The Ivy League might be the best test for collective bargaining. All are private sector entities subject to NLRA and NLRB jurisdiction and located in Northeast states that do not block agency fee contract clauses. Their athletic departments are similar in size and budgets, and they compete on a level playing field across multiple sports. Moreover, collective dialogue already happens in Ivy sports. Late last year, athletic directors and administrations accepted a proposal from the Student-Athlete Advisory Committee, made up of 17 athletes in 12 sports from all 8 institutions, to allow their league football winner to play in the post-season FCS championship. The agreement ended a 70-year prohibition on post-season football play.
A league-wide basic bargaining agreement could protect competitive balance, while coaches and players at individual schools might set other priorities in supplemental agreements. And agreements can let the occasional Ivy League superstar – more likely in gymnastics, hockey, lacrosse or wrestling than in football or basketball – negotiate individually for NIL compensation.
We think university administrations should get ahead of the curve and embrace collective bargaining as the right framework for college sports. They could voluntarily recognize unions where players show majority support, or forego anti-union campaigning and let an NLRB election decide majority status. This way, they can avoid reliving the years of turmoil that accompanied resistance to union organizing among now established and accepted campus bargaining groups. They can also avoid being put on a yo-yo by alternating Democratic and Republican majorities at the National Labor Relations Board and their shifting decisions on employment status and coverage under the NLRA. And as noted at the outset, universities can avoid the potentially devastating consequences of ongoing and future antitrust lawsuits, since collective bargaining gives them their long-sought exemption from antitrust law.

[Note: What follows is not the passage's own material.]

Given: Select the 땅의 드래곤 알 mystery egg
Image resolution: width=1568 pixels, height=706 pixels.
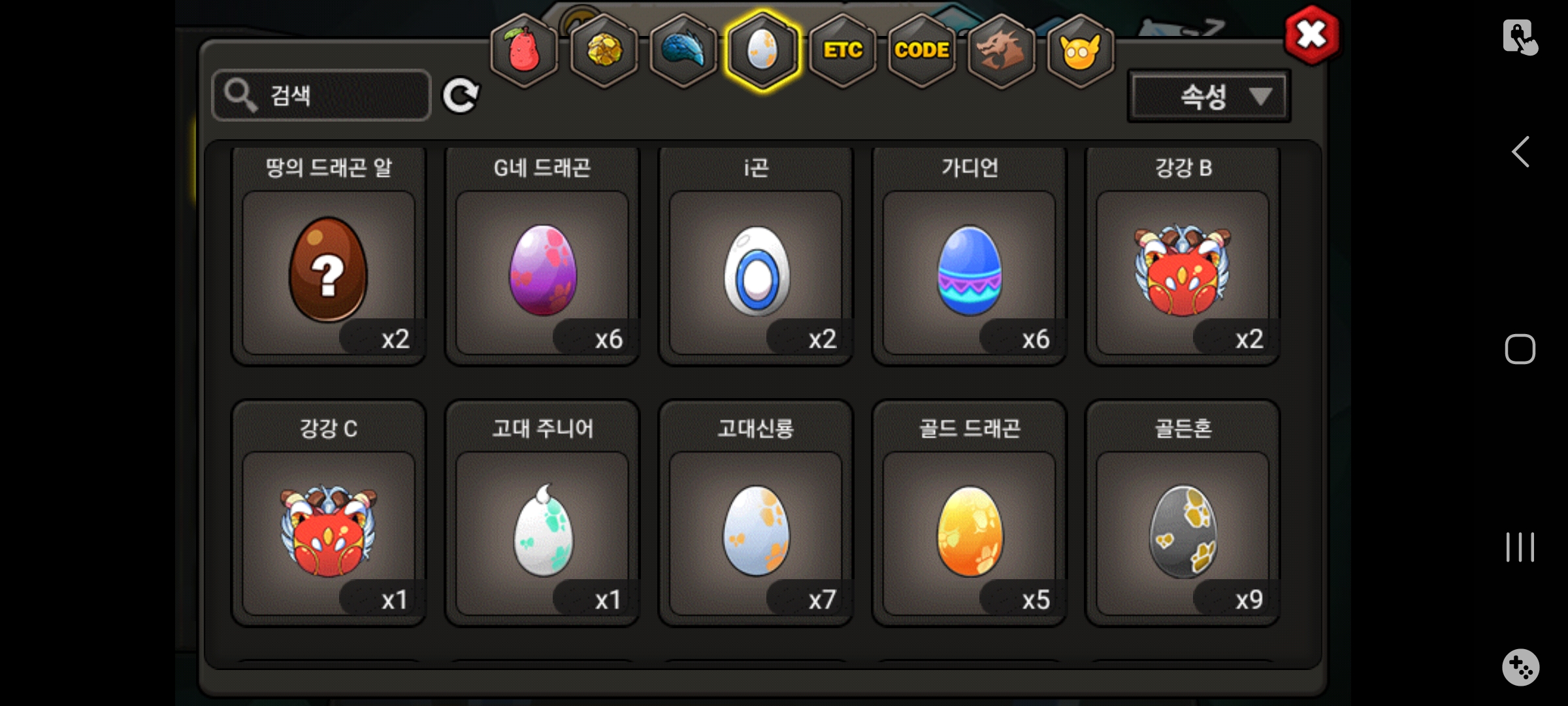Looking at the screenshot, I should (x=329, y=256).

Some points in closing. First, we know our argument can be seen as just a pie-in-the-sky thought experiment, subject to pooh-poohing by hard-headed realists who can always say “what about this?” and “what about that?” We don’t pretend to have all the answers. Nor should we – it’s for the athletes and administrators and coaches to find their answers. We would only note that there was a historical point in every workplace and industry when unions and collective bargaining were seen as pie-in-the-sky, never-gonna-happen fantasies. And then they happened.
Second, we know it is asking a lot of university administrations and athletic department managers to move to a collective bargaining system. For many of them accustomed to controlling players in an unequal power relationship, it will take a profound philosophical shift to sit across a bargaining table from players as equals. But this is the history of labor relations in professional sports. The parties have learned to work together, the value of franchises has multiplied exponentially, and owners, managers, and coaches still make key operational decisions. Neither side gets everything it wants, but the compromise resulting from good-faith bargaining is a better outcome than either side getting everything it wants.
Finally, we believe in an even deeper justification for the collective bargaining solution: it’s a fundamental human right. All workers are entitled to a say in the terms and conditions of their work. College athletes, too, are entitled to a genuine voice at work, found in the right to organize and bargain collectively through representatives of their own choosing under U.S. law and international human rights standards.